Text block —

● ● ● ● ● ● ●

Flying Blind: Truth, Journalism, and the Digital Age

February 13, 2017 | 3 books mentioned 8 min read

1.
In 1798, a decade after the ratification of the U.S. Constitution, President John Adams signed the infamous Sedition Act. The controversial law, passed alongside a slate of Alien Acts aimed at cracking down on immigrants deemed dangerous to the state, made it illegal to produce any “false, scandalous and malicious writing or writings against the government of the United States…with intent to defame the said government…or to stir up sedition within the United States.”

cover The brief history of the Sedition Act, which expired in 1800 after Thomas Jefferson succeeded Adams as president, had its comic moments. One day, an elderly New Jerseyan, Luther Baldwin, stopped to watch President Adams and his wife parade down Newark’s Broad Street accompanied by a 16-gun salute. According to James MacGregor Burns’s judicial history, Packing the Court, someone in the crowd shouted, “There goes the President and they’re firing at his a – !” Baldwin, who had been drinking, retorted that he “did not care if they fired thro’ his a – !” and was promptly clapped into jail.

But the Sedition Act was also used to silence press criticism. Scottish-born polemicist James Callender spent nine months in jail and paid a $200 fine for calling President Adams, among other things, a “repulsive pedant, a gross hypocrite and an unprincipled oppressor.” More famously, Benjamin Bache, editor of the virulently anti-Federalist paper the Aurora, was arrested under the Sedition Act after printing stories attacking Adams and accusing George Washington of secretly collaborating with the British during the Revolutionary War.

I was reminded of the Alien and Sedition Acts in the opening days of the Administration of Donald Trump when, in rapid succession, the president halted immigration from seven Muslim-majority countries and his chief policy adviser, Stephen Bannon, told The New York Times that the media “should keep its mouth shut and just listen for a while.” Like a lot of people who read Bannon’s interview during that first tumultuous week when the president was signing one new wildly controversial executive order after another and millions of Americans were flooding the streets and airports in protest, I heard only the line about the nation’s media needing to sit down and shut up.

When I reread the Times piece some days later I realized that Bannon wasn’t simply trying to muzzle the American media. He was also delivering a blistering critique of a media culture so lost in its bubble of urbane liberal comfort that it missed what may one day prove to be the story of the century. “The media got it dead wrong, 100 percent dead wrong,” he said of the 2016 election, calling it “a humiliating defeat that they will never wash away, that will always be there.” This, the blown coverage of the 2016 campaign, is the context for his headline-making denunciations. “The media should be embarrassed and humiliated and should keep its mouth shut and just listen for a while,” he told Times reporter Michael Grynbaum, adding: “You’re the opposition party. Not the Democratic Party. You’re the opposition party. The media’s the opposition party.”

Now, obviously, mainstream media outlets weren’t the only ones who misread the Trump election. Everybody missed that story, including some members of Trump’s own campaign staff. It is also absurd to suggest that “the media,” en masse, are out to get Trump and his administration. There is, after all, a well-financed network of right-leaning news sites, one of which, Breitbart.com, Bannon himself has run, offering full-throated support to Trump’s presidency and even more full-throated condemnation of his enemies.

● ● ● ● ● ● ●

Set tasks —
**a)** From the journalism essay, extract the passage starting with "cover The brief" and going on through "clapped into jail.".
**b)** Answer these questions using the journalism essay:
(i) In what year did President John Adams sign the Sedition Act?
(ii) How long did James Callender spend in jail?
(iii) Which news site has Bannon himself run?
The items that come after this text are not needed.

Supplied material —

● ● ● ● ● ● ●

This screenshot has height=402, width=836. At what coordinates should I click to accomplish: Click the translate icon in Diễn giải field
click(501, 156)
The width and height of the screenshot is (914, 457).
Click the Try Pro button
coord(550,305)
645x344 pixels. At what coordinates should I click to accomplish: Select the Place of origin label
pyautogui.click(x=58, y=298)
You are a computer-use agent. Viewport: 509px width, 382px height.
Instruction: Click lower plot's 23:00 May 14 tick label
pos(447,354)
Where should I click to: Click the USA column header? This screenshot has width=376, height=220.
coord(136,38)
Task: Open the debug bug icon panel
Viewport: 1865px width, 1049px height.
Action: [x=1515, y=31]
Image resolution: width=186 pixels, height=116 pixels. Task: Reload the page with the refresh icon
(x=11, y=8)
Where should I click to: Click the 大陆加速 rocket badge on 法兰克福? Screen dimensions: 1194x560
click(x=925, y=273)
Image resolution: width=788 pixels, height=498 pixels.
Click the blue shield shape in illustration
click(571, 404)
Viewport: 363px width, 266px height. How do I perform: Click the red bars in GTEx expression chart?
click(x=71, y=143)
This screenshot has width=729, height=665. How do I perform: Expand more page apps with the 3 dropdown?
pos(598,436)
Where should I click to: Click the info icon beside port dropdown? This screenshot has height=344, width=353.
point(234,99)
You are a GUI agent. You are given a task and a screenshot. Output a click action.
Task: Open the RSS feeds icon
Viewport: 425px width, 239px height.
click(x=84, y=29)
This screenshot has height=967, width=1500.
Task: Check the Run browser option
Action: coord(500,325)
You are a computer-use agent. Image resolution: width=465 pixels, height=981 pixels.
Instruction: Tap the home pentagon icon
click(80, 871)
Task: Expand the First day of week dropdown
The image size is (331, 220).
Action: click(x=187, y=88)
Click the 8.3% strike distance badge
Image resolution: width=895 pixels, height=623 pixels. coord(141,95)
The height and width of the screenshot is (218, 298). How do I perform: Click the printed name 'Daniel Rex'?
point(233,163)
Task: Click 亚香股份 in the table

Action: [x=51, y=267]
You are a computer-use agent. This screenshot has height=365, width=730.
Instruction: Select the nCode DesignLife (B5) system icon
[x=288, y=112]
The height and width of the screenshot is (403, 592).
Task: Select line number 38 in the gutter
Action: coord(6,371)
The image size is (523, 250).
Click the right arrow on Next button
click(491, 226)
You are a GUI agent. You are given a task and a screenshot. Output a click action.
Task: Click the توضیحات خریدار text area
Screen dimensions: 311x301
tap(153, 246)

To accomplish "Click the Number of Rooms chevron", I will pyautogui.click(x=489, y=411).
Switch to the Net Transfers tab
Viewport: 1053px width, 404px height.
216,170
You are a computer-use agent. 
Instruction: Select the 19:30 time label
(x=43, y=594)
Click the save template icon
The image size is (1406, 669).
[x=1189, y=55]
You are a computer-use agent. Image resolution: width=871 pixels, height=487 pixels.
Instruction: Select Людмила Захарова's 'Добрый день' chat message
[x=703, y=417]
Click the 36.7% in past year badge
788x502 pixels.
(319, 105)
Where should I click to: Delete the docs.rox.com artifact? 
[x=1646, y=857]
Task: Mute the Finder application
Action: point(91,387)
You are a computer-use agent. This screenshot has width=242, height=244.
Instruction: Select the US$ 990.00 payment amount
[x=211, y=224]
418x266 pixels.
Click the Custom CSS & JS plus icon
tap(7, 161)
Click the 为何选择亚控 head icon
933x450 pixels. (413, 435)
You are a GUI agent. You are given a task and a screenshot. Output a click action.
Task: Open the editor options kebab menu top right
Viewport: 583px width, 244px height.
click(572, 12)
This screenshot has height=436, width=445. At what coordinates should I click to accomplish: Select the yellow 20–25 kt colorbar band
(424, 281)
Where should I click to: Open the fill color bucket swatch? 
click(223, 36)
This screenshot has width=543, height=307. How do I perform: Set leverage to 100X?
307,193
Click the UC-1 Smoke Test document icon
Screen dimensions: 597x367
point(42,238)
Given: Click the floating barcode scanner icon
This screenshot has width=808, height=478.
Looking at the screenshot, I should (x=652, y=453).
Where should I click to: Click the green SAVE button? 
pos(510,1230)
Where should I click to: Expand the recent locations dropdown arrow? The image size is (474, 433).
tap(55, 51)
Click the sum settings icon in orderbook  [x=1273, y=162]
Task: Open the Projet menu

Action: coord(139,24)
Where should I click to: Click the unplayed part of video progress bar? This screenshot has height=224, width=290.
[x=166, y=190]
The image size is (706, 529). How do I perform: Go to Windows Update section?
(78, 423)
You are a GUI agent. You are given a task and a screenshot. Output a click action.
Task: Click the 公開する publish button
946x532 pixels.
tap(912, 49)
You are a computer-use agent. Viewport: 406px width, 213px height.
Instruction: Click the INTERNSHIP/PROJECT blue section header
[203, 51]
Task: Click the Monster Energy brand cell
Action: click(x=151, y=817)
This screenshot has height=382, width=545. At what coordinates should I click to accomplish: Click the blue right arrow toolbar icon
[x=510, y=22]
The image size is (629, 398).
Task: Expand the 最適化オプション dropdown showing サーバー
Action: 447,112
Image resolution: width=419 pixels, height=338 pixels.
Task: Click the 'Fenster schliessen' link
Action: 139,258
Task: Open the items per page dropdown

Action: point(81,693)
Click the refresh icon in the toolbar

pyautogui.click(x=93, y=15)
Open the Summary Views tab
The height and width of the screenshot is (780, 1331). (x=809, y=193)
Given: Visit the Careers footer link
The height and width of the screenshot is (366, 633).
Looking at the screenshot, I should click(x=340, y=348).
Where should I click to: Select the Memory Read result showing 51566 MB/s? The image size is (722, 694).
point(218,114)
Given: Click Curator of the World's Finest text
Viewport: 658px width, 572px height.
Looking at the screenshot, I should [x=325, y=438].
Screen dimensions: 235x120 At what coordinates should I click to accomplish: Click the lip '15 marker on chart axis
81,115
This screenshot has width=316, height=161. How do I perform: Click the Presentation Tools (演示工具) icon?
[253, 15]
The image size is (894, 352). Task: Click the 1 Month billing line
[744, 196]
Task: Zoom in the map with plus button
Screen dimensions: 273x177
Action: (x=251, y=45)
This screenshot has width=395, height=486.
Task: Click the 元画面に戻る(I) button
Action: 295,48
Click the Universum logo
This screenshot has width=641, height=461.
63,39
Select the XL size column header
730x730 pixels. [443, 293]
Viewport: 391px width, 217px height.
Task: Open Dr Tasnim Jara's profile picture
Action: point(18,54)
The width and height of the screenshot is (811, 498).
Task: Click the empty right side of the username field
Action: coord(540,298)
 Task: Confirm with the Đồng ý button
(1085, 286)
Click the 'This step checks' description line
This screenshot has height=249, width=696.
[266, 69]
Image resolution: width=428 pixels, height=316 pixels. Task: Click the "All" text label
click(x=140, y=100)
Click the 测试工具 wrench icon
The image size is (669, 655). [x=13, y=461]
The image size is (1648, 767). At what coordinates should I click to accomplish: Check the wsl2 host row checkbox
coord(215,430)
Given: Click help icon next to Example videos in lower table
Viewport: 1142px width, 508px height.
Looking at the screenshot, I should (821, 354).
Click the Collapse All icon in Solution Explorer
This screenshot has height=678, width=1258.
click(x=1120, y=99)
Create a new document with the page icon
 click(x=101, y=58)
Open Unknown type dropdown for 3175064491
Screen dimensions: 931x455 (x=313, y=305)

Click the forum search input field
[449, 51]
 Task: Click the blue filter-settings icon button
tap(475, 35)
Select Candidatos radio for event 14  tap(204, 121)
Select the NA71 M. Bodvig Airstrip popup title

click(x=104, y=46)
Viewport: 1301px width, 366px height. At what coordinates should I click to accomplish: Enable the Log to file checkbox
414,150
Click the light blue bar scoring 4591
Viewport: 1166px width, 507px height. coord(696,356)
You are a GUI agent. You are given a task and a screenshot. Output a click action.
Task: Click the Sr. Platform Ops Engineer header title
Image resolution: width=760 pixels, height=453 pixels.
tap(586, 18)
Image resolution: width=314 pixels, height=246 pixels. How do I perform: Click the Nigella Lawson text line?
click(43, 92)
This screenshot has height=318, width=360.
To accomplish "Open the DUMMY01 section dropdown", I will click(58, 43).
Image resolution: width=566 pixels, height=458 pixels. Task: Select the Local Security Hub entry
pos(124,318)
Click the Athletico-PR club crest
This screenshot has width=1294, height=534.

● ● ● ● ● ● ●

Final results —
**a)**
cover The brief history of the Sedition Act, which expired in 1800 after Thomas Jefferson succeeded Adams as president, had its comic moments. One day, an elderly New Jerseyan, Luther Baldwin, stopped to watch President Adams and his wife parade down Newark’s Broad Street accompanied by a 16-gun salute. According to James MacGregor Burns’s judicial history, Packing the Court, someone in the crowd shouted, “There goes the President and they’re firing at his a – !” Baldwin, who had been drinking, retorted that he “did not care if they fired thro’ his a – !” and was promptly clapped into jail.

**b)**
(i) 1798
(ii) Nine months
(iii) Breitbart.com